«Brotes de primavera»: Archivo personal
Días atrás, andaba María Blanca, la vecina, pesarosa porque las almendreras de la redolada llevaban florecidas desde mediados de febrero mientras la suya —la plantada junto a la ventana de la cocina, donde Melitón, el canario, se cree libre enjaulado sobre el alféizar— permanecía con sus ramas desnudas al aire. “Estará esperando por si hiela”, concluía el señor Paco, su marido. Llegó marzo y, de un día para otro, la almendrera del jardín se engalanó de blanco y amarillo pero María Blanca, incapaz de vaciar la mente de preocupaciones, empezó a pensar en los gatos que, gracias al árbol, tienen fácil acceso a la jaula de Melitón. “Ya puedo ir con ojo porque, en cuanto me dé media vuelta, me lo volverán a matar”, le decía ayer a la veterinaria que se ocupa de la salud de los gatos del Barrio. Y es que Melitón, el actual, no es sino el tercer canario, tan ambarino y canoro como sus predecesores, que ve pasar la vida desde la ventana de la cocina de María Blanca, “siempre en el punto de mira de los felinos o de los aguiluchos”.
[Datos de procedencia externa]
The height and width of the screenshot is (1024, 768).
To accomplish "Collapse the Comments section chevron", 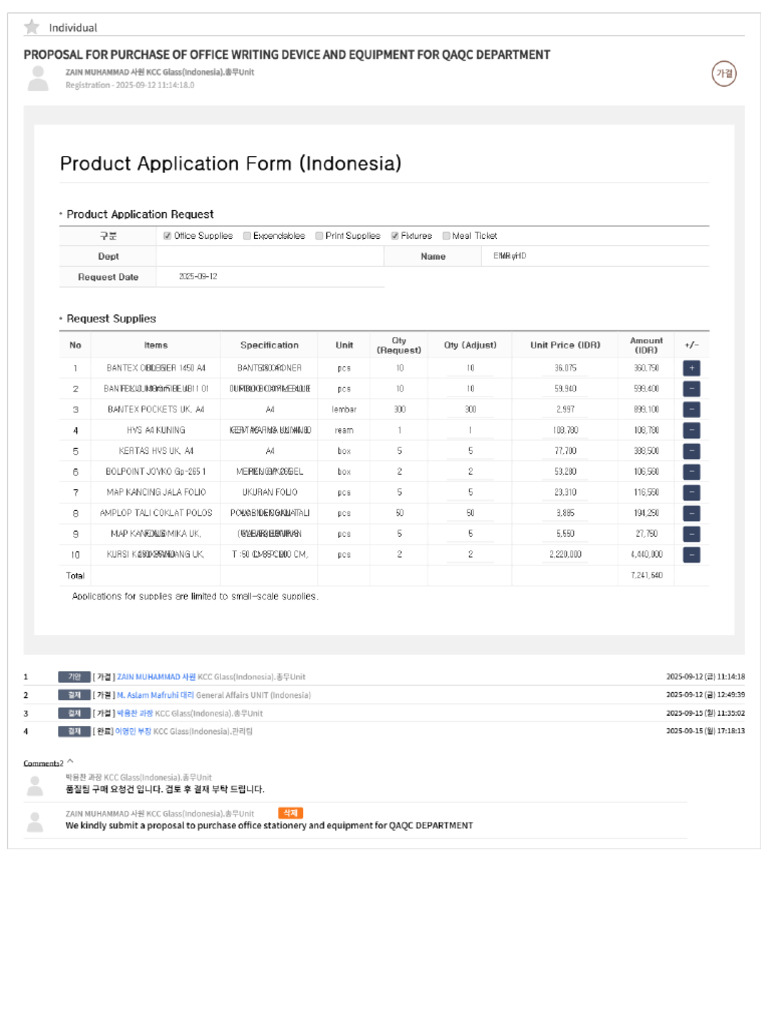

A félidos y rapaces acusaba ella de haber acabado con los otros dos Melitones: Uno, del soponcio al ser baqueteada la jaula; otro, defenestrado con su canariera. Naturalmente, entre queja y queja, apuntaba con la vista hacia la casa de la veterinaria, donde, si a los morrongos residentes se añaden los visitantes asiduos, no bajan de diez. Y cuando la veterinaria, harta de alusiones, se rebelaba y argumentaba que en el alféizar de su propia cocina está la jaula de Camila, la cardelina, a la que, en cinco años, no han agredido los gatos pese a tenerla a medio salto, le replicaba María Blanca: “¿Pero tú te crees que los gatos, con lo astutos que son, van a escupir donde les dan de comer? Ni los gatos ni los perros”. Y se explayaba refiriendo que a finales de enero, cuatro o cinco veces seguidas, algún perro se dedicó a pasar por su jardín expresamente a cagarse. “¿A que tú no tenías en el tuyo mierda de perro? No me digas que sí porque miré yo y no había. Nosotros no tenemos perro; vosotros, dos”. El señor Paco, siempre discreto y poco interviniente, le hizo, entonces, un gesto implorante a la veterinaria para que no le contara a su mujer que los excrementos que ella achacaba a un perro eran del zorro que estuvo merodeando algunas noches entre los gallineros de ambas parcelas.